Why does the paper say that only the parameters of the alignment projector are optimized, but in fact the parameters tuned also include the input embedding of the language model?

HKUDS / GraphGPT

[SIGIR'2024] "GraphGPT: Graph Instruction Tuning for Large Language Models"

https://arxiv.org/abs/2310.13023

Apache License 2.0

576 stars 53 forks source link

Why does the paper say that only the parameters of the alignment projector are optimized, but in fact the parameters tuned also include the input embedding of the language model? #6

Closed YerayL closed 11 months ago

YerayL commented 11 months ago

I found out from the number of tuned parameters in the paper and from the code that the tuned parameters also contain the input embeddings of the language model, which confused me. Also, could input embedding changes affect llama's own abilities and cause catastrophic forgetting? Thanks to the author for the great work, please help with the answer.

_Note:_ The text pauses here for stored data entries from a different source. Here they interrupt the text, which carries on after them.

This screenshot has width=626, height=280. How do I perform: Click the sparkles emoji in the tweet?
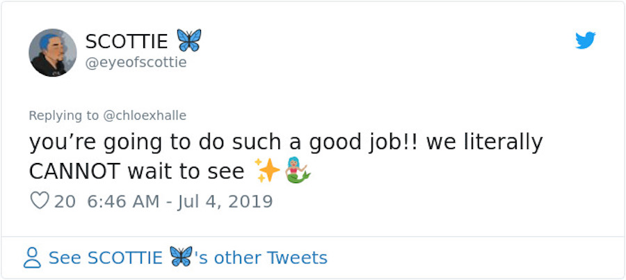coord(266,171)
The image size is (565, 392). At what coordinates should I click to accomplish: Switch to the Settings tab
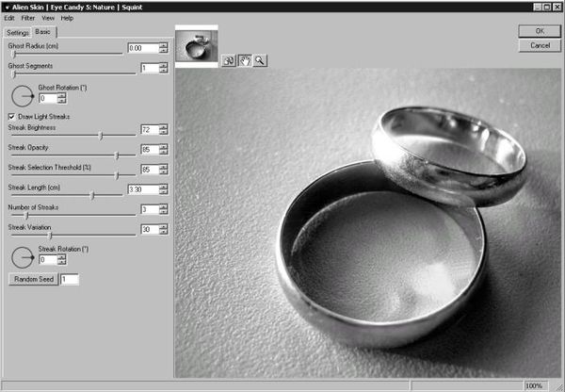[18, 33]
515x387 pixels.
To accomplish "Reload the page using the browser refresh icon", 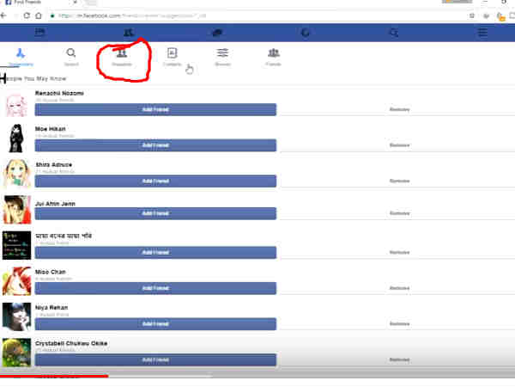I will point(27,15).
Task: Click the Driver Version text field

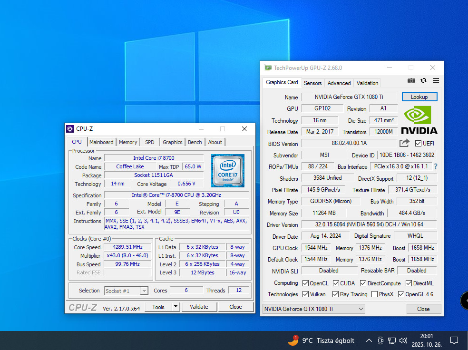Action: click(x=369, y=224)
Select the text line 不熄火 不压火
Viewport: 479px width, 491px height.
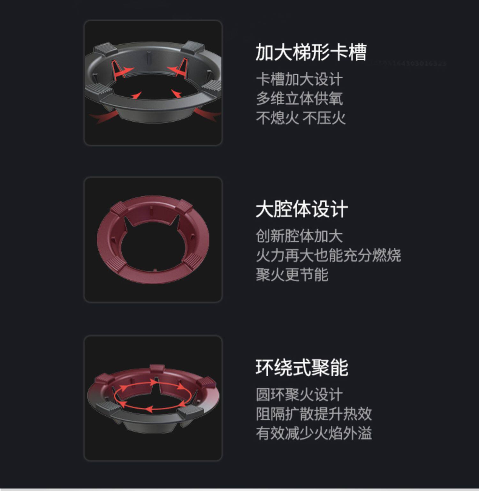tap(300, 118)
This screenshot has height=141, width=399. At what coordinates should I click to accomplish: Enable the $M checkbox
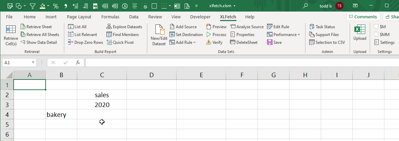[376, 27]
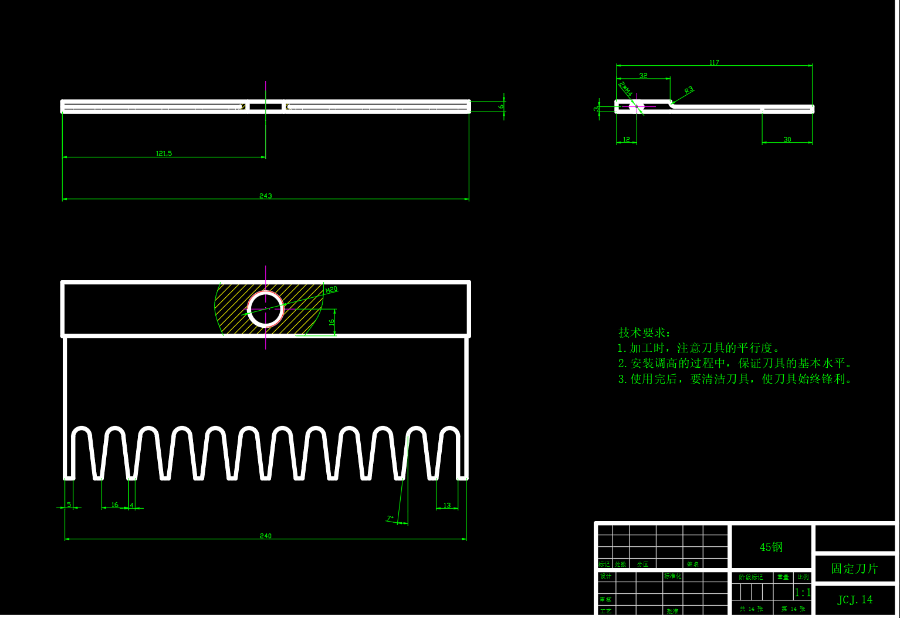Image resolution: width=900 pixels, height=618 pixels.
Task: Click the 117 dimension in the side view
Action: coord(713,62)
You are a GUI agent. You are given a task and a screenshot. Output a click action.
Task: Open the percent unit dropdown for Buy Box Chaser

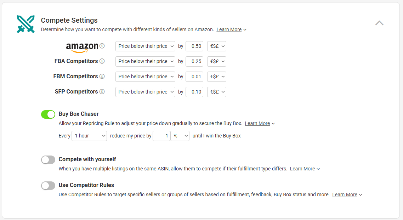(180, 136)
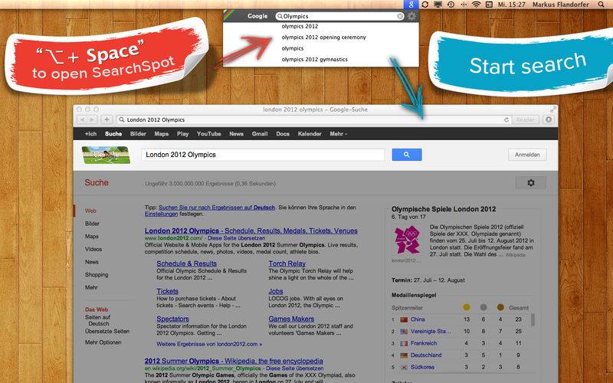
Task: Reload page in Safari address bar
Action: pos(506,119)
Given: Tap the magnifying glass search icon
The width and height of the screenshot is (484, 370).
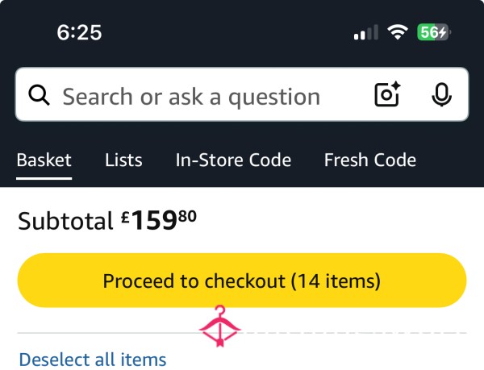Looking at the screenshot, I should [x=39, y=95].
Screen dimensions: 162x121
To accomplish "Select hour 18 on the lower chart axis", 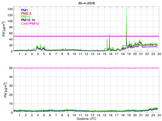I will (123, 115).
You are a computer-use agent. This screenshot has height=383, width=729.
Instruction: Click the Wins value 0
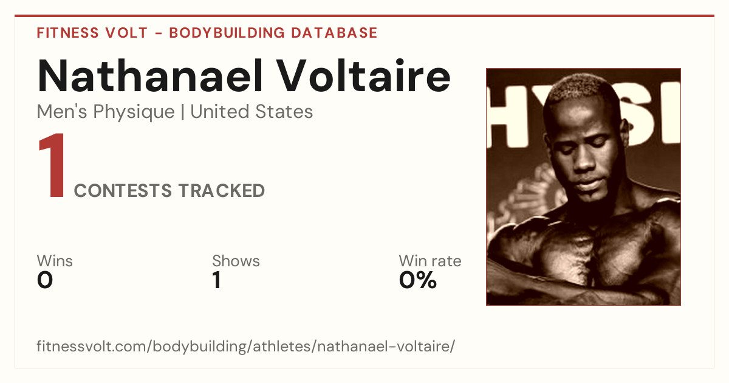pos(45,280)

tjb-tech commented 11 months ago

Thanks for your attention on our GraphGPT! As for your question about the tuned parameters, we have explored it in the Sec 4.5 and we truly reduce the parameters by a factor of 50. Actually, updating the parameters of input embeddings is a common operation in Multimodal Language Model. For example, in the first stage of LLaVa (https://arxiv.org/pdf/2304.08485.pdf, oral paper in NeurIPS'23), it also update the parameters of input embeddings and without further clarifying in the paper. The rational reason for this operation could be align the graph tokens with the natural language tokens. And in Sec 4.3, we found that our GraphGPT could alleviate the catastrophic forgetting in traditional GNN model. And because we don't update the parameters of the base model, so the affect on its abilities could be limited. But your question is very interesting and could be the future direction. Hope that my answer is helpful for you! Thank you again for your supports on our GraphGPT!

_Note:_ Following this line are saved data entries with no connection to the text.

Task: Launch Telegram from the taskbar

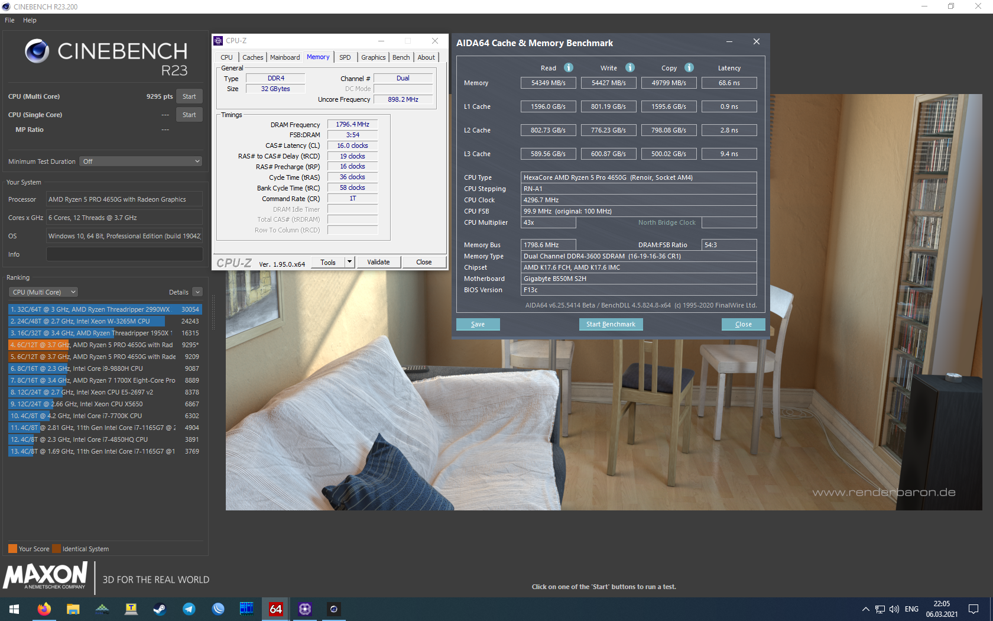Action: point(189,609)
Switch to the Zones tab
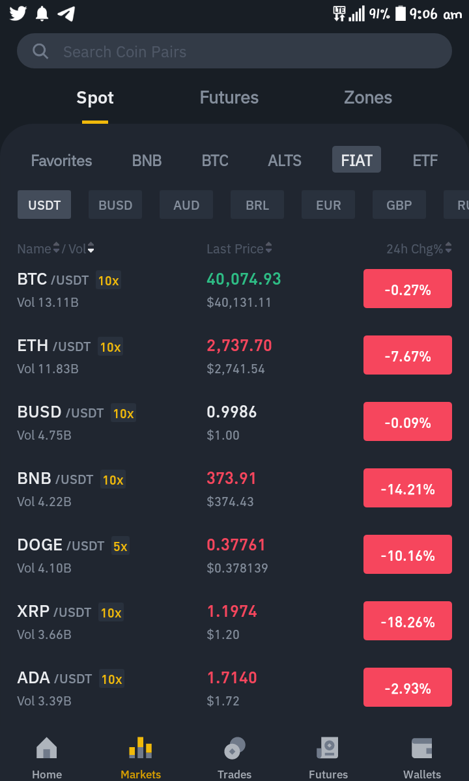The width and height of the screenshot is (469, 781). click(x=368, y=98)
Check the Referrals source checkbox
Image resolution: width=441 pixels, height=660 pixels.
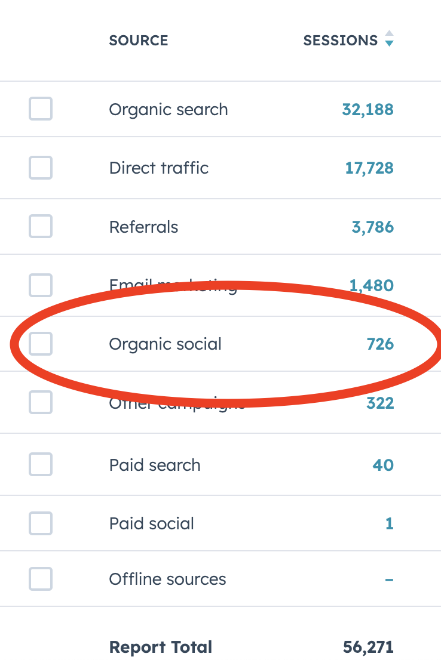point(41,227)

YerayL commented 11 months ago

Thank you for your prompt response! I may not have explained my second question clearly. What I meant was, does GraphGPT excel only in certain graph-related downstream tasks (such as node classification or link prediction) when there are changes made to the input embedding? As you know, the original LLM had the ability to respond to any query using natural language. It would be wonderful if GraphGPT could still possess this capability.

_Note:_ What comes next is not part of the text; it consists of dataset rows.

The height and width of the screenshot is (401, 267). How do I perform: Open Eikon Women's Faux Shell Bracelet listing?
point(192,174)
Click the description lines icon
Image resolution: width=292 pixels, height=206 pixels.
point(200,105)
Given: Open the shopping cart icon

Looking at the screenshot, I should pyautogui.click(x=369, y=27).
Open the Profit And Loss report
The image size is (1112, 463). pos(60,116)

tjb-tech commented 11 months ago

Thank you for your further explanations. Although the original LLM had the ability to respond to any query using natural language, but for graph-structral data, using natural language is still not a scalable way in our view. So we need a more effective and scalable method to align graphs with natural language. And that's our GraphGPT done. Actually, for any domain-specific LLM, e.g., Code LLM, Visual LLM, your "affect" on LLM may also happen. So your question tend to be a more general question, i.e., whether domain-specific LLM will lose the capability for other NLP tasks. To date, we have litttle experiments on the general NLP tasks but we believe that how to let GraphGPT possess the capability on general NLP tasks could be an interesting opportunity. Hope that my answer is helpful for you! Thank you again for your attention!